In addition, plaintiff submitted a declaration from Barbara Calagnie Glaeser (Glaeser), an expert in general and special education. She opined the coach's planning and supervision of 5 the scavenger hunt failed to meet the standard of care. Specifically, Glaeser found the coach's plan to roam the school's grounds during the hunt and rely on students to alert him to problems was "inadequate," and she accordingly believed it was "not surprising" a student was injured while under such supervision. In Glaeser's view, the coach should have "required students to periodically check in with him or the aide, so he could monitor when and where each student was at all times. . . ." Glaeser did not opine such a check-in procedure would have prevented plaintiff's injuries, nor did she state that in either her experience or her studies she had found a check-in procedure or other form of enhanced supervision reduced or eliminated the likelihood of such incidents among grade school children who were engaged in similar playground activities. Although Glaeser believed it was "obvious" the coach could not "safely supervise 60 students at once," she did not offer an opinion on the number of school staff members that would have been required to prevent the incident.
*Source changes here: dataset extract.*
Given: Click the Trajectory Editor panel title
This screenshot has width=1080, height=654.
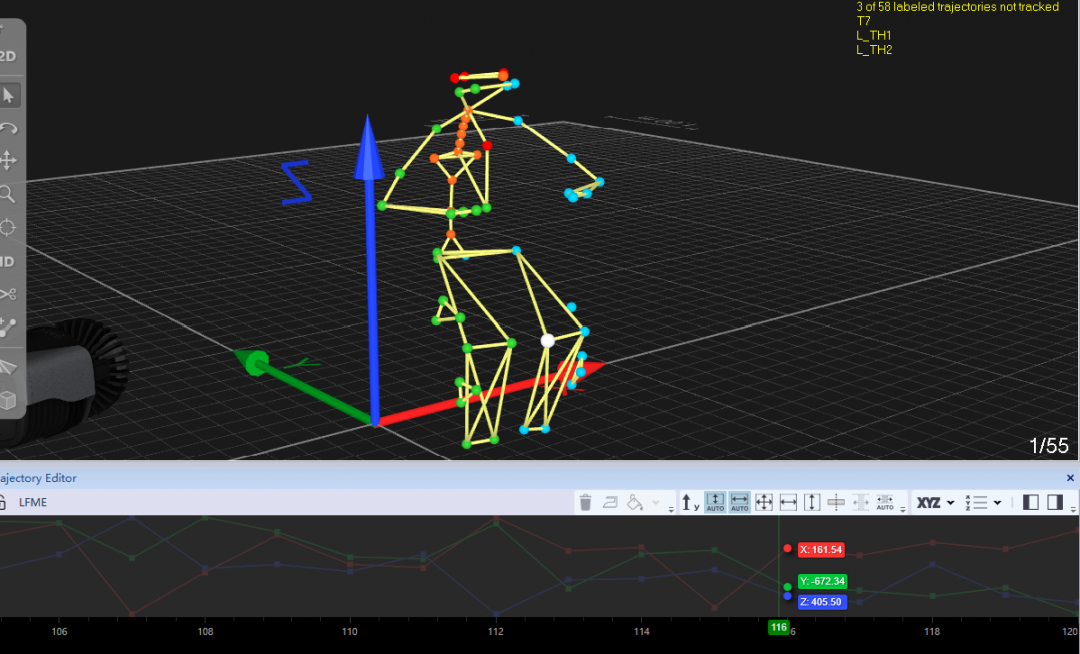Looking at the screenshot, I should tap(38, 478).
Defendants, in their reply, emphasized two undisputed facts: the scavenger hunt was not unsupervised and the incident occurred suddenly with "no commotion or build up" to alert the coach or his aide. Defendants further argued that a single prior incident between the two boys more than a year earlier did not constitute a pattern that would have reasonably triggered a need for heightened supervision of the two boys during the scavenger hunt. Defendants also lodged evidentiary objections to Glaeser's declaration and the Sheriff's report. 6

C. The Trial Court's Ruling

The trial court granted defendants' motion for summary judgment on causation grounds. The court found plaintiff's argument about the likely deterrent effect of a more involved presence by the coach or his aide during the hunt to be based on "speculation." In addition, the court was unpersuaded by the contention the coach or his aide could have intervened to prevent the collision if they had witnessed the pre-collision interactions between the two boys because plaintiff's "deposition testimony mad[e] it clear that the events of the incident occurred in quick succession" and there was "no evidence as to what [A.F.] said, other than 'Move out of the way.'" Finally, the court rejected plaintiff's argument that the "single previous bullying incident" (the tussle over the ball and pushing in fourth grade) put defendants on notice that closer supervision of A.F. was required.
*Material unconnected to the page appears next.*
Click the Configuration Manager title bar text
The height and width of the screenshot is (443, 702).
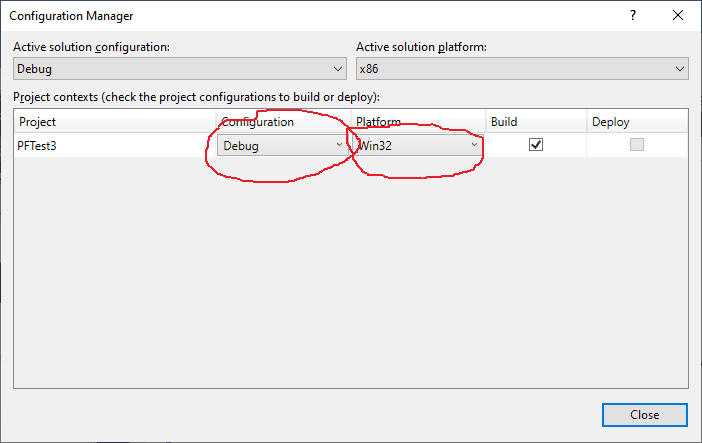pyautogui.click(x=71, y=16)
The trial court sustained defendants' objections to the Sheriff's report and to a portion of excerpted deposition testimony by the district administrator. The court elected not to rule on defendants' objections to the standard of care opinions offered by Glaeser because the proffered evidence was immaterial to its disposition. Plaintiff does not contest the trial court's evidentiary rulings.

II. DISCUSSION

The trial court correctly concluded plaintiff failed to establish a triable issue of fact as to whether defendants' negligent supervision of the scavenger hunt was a substantial factor in causing his harm. We shall elaborate, but here is the reason why in short: plaintiff's core assertion that increased or closer supervision of the two boys would have "likely" prevented 7 the incident is unsupported speculation. Plaintiff put forward no evidence, even general expert opinion evidence, about how and under what circumstances close supervision by school staff might have prevented (or moderated) the quickly unfolding altercation between A.F. and plaintiff.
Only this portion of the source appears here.